[Stored records]
━━━━━━━━

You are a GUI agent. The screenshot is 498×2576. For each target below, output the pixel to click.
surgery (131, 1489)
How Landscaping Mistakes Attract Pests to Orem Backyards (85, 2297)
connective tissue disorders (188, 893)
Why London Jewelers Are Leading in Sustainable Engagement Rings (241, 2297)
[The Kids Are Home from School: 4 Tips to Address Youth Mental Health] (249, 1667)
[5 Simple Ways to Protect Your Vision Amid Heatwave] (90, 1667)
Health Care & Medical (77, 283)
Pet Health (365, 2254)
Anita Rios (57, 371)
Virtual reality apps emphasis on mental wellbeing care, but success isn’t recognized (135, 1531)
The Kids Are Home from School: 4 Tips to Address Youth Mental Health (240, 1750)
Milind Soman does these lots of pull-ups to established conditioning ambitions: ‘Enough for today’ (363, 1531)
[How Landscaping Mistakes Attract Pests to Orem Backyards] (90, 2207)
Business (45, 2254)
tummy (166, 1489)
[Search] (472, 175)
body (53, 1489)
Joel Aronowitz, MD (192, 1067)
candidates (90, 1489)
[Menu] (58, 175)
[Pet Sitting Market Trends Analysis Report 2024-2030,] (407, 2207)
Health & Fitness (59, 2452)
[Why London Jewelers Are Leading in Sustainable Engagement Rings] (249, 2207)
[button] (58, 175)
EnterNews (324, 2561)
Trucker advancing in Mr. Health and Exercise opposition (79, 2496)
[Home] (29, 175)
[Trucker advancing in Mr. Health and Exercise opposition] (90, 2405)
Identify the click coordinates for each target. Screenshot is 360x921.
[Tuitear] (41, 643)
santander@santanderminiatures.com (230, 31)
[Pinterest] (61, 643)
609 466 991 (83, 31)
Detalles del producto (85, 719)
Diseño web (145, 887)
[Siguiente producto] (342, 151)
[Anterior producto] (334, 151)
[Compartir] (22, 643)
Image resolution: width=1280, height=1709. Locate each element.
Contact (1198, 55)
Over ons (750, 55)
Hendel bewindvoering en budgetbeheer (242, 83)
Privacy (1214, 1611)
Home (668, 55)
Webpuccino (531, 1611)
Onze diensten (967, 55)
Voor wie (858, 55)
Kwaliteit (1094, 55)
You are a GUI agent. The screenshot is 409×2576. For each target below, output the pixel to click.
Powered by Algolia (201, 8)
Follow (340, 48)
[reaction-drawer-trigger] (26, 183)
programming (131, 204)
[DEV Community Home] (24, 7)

━━━━━━━━

• _Exercise objective_: Only the lines from the one that contains "You are a GUI agent. The screenshot is 409×2576." to the end of the data should be output, exactly as they appear.

• _Answer to this task_:
You are a GUI agent. The screenshot is 409×2576. For each target below, output the pixel to click.
Powered by Algolia (201, 8)
Follow (340, 48)
[reaction-drawer-trigger] (26, 183)
programming (131, 204)
[DEV Community Home] (24, 7)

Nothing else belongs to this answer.